1. Kenaikan BBM memacu inflasi
Kenaikan harga BBM akan memacu terjadinya inflasi. Inflasi akan membuat jumlah orang miskin semakin banyak, bahkan membuat orang yang tadinya tidak miskin bisa menjadi miskin. Itu satu pertimbangan inti pemerintah SBY tidak mau menaikkan harga BBM,

2. Menambah beban masyarakat
Dampak utamanya adalah biaya transportasi naik. Beban akan dirasakan langsung oleh masyarakat baik yang menggunakan sepeda motor maupun yang sehari-harinya naik angkutan umum. Diakui atau tidak, naiknya harga BBM akan mengakibatkan masyarakat menjadi terbebani.
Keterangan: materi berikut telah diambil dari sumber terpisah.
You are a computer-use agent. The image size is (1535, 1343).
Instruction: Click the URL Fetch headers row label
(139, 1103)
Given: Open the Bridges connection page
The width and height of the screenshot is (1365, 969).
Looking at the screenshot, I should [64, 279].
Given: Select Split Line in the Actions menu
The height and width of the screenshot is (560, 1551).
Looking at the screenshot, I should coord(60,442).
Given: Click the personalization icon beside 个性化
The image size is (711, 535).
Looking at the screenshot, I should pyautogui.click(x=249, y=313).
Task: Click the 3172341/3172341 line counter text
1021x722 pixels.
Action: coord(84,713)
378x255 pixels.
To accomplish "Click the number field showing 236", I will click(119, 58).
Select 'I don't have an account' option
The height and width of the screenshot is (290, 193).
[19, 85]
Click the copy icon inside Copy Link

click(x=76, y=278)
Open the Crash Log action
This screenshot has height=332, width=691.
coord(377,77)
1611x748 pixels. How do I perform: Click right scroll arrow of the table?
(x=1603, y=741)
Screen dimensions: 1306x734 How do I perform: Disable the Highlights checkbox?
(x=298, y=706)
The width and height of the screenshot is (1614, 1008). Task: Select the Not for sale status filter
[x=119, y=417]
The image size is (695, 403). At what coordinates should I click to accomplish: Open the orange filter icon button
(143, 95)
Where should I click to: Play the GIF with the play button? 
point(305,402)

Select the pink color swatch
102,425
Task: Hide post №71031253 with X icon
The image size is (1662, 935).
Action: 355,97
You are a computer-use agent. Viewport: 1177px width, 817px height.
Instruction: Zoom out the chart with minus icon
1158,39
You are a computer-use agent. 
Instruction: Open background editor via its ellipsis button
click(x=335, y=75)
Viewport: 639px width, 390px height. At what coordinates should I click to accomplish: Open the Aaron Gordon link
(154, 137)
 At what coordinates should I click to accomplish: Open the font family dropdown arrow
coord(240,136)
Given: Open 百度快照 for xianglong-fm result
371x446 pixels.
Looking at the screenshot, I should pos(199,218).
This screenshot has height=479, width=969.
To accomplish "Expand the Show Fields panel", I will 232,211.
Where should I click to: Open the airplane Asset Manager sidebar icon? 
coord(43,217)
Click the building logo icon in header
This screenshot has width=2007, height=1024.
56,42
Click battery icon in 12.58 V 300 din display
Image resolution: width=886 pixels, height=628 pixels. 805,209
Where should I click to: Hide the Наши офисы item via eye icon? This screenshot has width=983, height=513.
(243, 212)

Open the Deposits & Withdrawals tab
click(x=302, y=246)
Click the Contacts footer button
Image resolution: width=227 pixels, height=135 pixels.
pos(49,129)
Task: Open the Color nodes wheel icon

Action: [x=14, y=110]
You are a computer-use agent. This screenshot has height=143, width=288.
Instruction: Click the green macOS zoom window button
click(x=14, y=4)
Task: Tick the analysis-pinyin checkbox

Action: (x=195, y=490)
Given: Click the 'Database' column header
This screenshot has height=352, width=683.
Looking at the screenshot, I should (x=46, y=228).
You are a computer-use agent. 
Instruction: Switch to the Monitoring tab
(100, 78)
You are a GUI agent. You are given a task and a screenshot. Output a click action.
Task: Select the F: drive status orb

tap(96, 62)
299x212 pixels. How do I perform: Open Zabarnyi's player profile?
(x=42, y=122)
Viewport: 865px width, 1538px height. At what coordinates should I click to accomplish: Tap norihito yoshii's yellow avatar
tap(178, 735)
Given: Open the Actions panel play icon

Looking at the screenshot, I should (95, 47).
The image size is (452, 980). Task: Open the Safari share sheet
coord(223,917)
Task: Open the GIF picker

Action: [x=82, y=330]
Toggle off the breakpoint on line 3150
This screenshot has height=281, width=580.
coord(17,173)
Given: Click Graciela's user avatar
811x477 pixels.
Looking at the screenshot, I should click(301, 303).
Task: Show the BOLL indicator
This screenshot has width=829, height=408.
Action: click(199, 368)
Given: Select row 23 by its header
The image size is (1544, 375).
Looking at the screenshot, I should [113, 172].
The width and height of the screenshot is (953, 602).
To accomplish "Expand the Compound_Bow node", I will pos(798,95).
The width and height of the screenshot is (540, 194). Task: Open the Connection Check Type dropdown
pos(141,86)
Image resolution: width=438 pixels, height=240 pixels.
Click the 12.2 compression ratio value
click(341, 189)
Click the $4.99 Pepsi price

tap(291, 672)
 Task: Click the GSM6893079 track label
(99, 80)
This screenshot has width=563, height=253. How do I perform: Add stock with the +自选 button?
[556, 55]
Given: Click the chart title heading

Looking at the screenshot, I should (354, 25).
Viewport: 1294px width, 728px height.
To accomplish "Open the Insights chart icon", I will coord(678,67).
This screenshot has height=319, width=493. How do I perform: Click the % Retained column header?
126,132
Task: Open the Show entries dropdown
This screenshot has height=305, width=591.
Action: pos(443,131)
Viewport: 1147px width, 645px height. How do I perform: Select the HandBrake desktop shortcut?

3. kenaikan harga kebutuhan pokok
Dampak berikutnya yaitu akan diikuti dengan kenaikan harga kebutuhan pokok, sembako dan lain sebagainya. Dikarenakan seluruh produk yang dibutuhkan masyarakat memerlukan BBM dalam pembuatan atau pengangkutannya.

4. Pemerintah SBY beberapa kali menaikkan BBM
Seperti kita ketahui, pemerintah SBY sudah membuat harga BBM naik berulang kali. BBM sempat naik pada tahun 2005 dengan angka mencapai 140 persen. Pemerintah SBY juga sudah menaikan kembali harga BBM Pada tahun 2013 dengan angka sekitar 33 persen. Maka di akhir masa jabatan ini, pemerintah SBY memandang tidak perlu menaikkan kembali harga BBM.

5. Dalam waktu dekat ada kenaikan harga gas elpiji
Atas desakan Pertamina harga gas elpiji 12 Kg akan dinaikkan dalam waktu dekat. Jika harga BBM juga dinaikkan, maka ini akan semakin menambah beban masyarakat. Jadi SBY sudah tidak mau menaikkan harga BB.

6. Pemerintah SBY sudah pernah menaikkan tarif dasar listrik (TDL) Pada tahun 2014

Pandangan Masyarakat Mengenai SBY Tolak BBM Naik

Dari beberapa alasan tersebut masyarakat banyak beropini bahwa SBY tidak mau kembali menurunkan popularitasnya, karena masa jabatannya akan segera berakhir SBY memilih menolak bbm naik sekarang. Jika bisa naik setelah kepemerintahan SBY berakhir, kenapa tidak?